Effective ablation of pancreatic cancer cells in SCID mice using systemic adenoviral RIP-TK/GCV gene therapy.

BACKGROUND

Studies have demonstrated that adenovirus subtype 5 mediated rat insulin promoter directed thymidine kinase (A-5-RIP-TK)/ganciclovir (GCV) gene therapy resulted in significant enhanced cytotoxicity to both PANC-1 and MIA PaCa2 pancreatic cancer cells in vitro. However, little is known about the effect in vivo. In this study we examine the in vivo safety and efficacy of intravenous A-5-RIP-TK/GCV gene therapy.

MATERIALS AND METHODS

1 x 10(6) Mia PaCa2 cells were injected intraperitoneally (i.p.) into SCID mice to create a mouse model of human pancreatic cancer. A-5-RIP-TK gene construct was administered intravenously (i.v.), followed by i.p. GCV administration. Intravenous injection of A-5-RIP-lacZ reporter gene constructs was used for evaluation of Ad-RIP-gene expression in tumors and other tissues. Optimal adenoviral and GCV doses and treatment duration were determined. Tumor volume, serum insulin, and glucose levels were measured. Immunohistochemical staining of pancreata and tumors were performed to assess morphology and hormone expression and apoptotic rates were determined.

RESULTS

All A-5-RIP-TK/GCV-treated mice had reduced tumor volume compared with controls, but maximal tumor volume reduction was observed with 10(8) vp followed by GCV treatment for 4 wk. A-5-RIP-TK/GCV gene therapy contributed to significant survival advantage in MIA PaCa2 bearing mice, and the greatest survival benefit was observed with 10(8) vp and was not affected by length of treatment of GCV. A-5-RIP-TK/GCV therapy increased PDX-1 expression and tumor cells apoptosis, and altered islet morphology.

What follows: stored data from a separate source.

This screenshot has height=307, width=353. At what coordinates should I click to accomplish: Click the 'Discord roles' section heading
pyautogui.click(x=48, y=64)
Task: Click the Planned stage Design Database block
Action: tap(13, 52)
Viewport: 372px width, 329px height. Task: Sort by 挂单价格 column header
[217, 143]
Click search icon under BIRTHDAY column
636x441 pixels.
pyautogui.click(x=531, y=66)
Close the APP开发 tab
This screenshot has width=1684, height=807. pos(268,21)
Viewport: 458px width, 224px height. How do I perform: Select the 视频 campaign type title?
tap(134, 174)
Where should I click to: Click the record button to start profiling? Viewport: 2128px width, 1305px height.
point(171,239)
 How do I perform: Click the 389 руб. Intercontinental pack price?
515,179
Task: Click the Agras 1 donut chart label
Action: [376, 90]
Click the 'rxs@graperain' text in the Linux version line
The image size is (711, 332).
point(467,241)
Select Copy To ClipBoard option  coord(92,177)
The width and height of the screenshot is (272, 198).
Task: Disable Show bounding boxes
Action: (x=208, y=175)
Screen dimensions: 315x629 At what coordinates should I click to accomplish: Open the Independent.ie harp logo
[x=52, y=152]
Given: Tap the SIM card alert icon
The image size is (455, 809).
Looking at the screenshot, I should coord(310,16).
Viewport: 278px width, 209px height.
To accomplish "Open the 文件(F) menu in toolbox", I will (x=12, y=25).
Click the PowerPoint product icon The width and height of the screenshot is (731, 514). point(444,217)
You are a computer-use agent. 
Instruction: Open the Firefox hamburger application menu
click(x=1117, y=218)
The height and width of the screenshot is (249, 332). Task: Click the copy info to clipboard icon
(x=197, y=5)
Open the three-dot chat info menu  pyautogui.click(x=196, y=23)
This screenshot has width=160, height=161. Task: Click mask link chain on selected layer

However, A-5-RIP-TK/GCV gene therapy caused diabetes associated with islet cell apoptosis, increased delta-cells and reduced pancreatic polypeptide (PP)-cell numbers.

CONCLUSIONS

Systemically administered A-5-RIP-TK/GCV is an effective treatment of pancreatic cancer. A-5-RIP-TK/GCV cytotoxicity to malignant cells varies with adenoviral dose and length of GCV treatment. However, A-5-RIP-TK/GCV is associated with islet cell toxicity and diabetogenesis. The type of diabetes observed is distinct from Types 1 and 2 and is associated with islet cell apoptosis and reduced delta- and PP-cells.